Buna göre, Yerel Mahkemece bozmaya uyma kararı verilmesi durumunda, sanığın hukuki durumu yeniden serbestçe değerlendirilerek yeni bir karar verilecektir.
Bununla birlikte uymadan sonraki serbestlik ilkesinin,
Bozma kararında belirtilen hukuka aykırılıkla yani bozma nedeni ile sınırlı olacak şekilde bozma doğrultusunda hareket etme zorunluluğu,
1412 sayılı CMUK'nın 5320 sayılı Kanun'un 8. maddesi uyarınca uygulanması gereken 326. maddesinin son fıkrasında düzenlenen "cezayı aleyhe değiştirememe ilkesi" veya "aleyhte düzeltme yasağı",
Şeklinde iki istisnası bulunmaktadır.
Bu açıklamalar ışığında uyuşmazlık konusu değerlendirildiğinde;
Yerel Mahkemece 06.11.2017 tarihli oturumda, Özel Dairenin suçun sübuta erdiğine ilişkin bozma ilamına uyulmasına karar verildiği hâlde, bu karardan dönülerek önceki hüküm gibi sanığın beraatine karar verilmesi, uyma kararının hüküm ve sonuçlarını ortadan kaldırmayacaktır.
Bu karar, direnme kararı niteliğinde olmadığından Ceza Genel Kurulunca incelenmesi mümkün değildir. Bu nitelikteki bir hükmün temyiz edilmesi hâlinde incelemenin Yargıtayın ilgili dairesi tarafından yapılması gerekir.

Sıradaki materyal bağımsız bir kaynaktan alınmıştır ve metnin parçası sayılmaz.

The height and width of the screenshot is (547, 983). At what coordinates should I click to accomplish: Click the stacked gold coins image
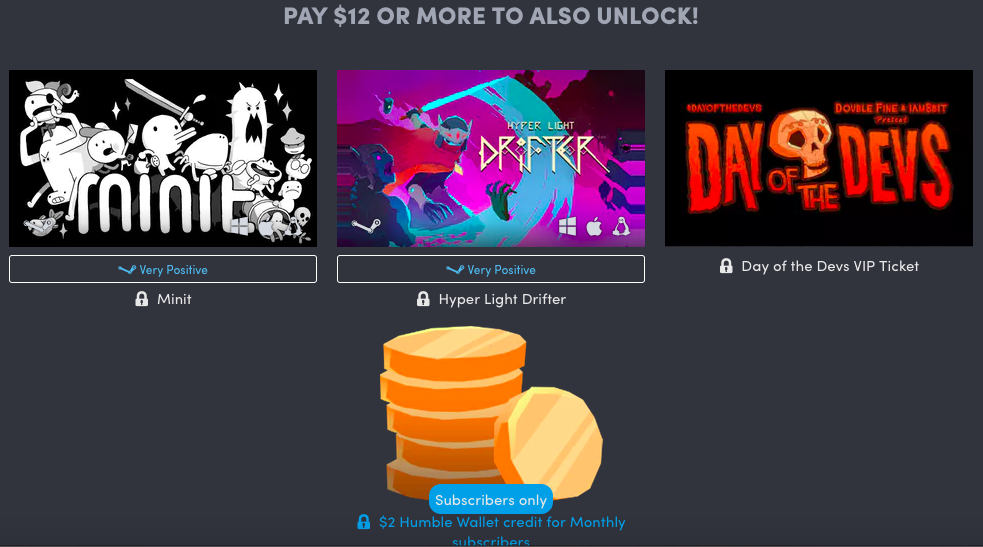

Bu itibarla, Yerel Mahkemenin son uygulaması direnme kararı niteliğinde olmadığından, dosyanın temyiz incelemesi yapılmak üzere Özel Daireye gönderilmesine karar verilmelidir.
SONUÇ:
Açıklanan nedenlerle;
Zonguldak 1. Ağır Ceza Mahkemesinin 18.12.2017 tarih ve 233-274 sayılı kararı, Ceza Genel Kurulunca incelenmesi gereken direnme kararı niteliğinde olmadığından dosyanın temyiz incelemesi için Yargıtay 1. Ceza Dairesine gönderilmek üzere Yargıtay Cumhuriyet Başsavcılığına TEVDİ EDİLMESİNE, 28.05.2020 tarihinde yapılan müzakerede oy birliğiyle karar verildi.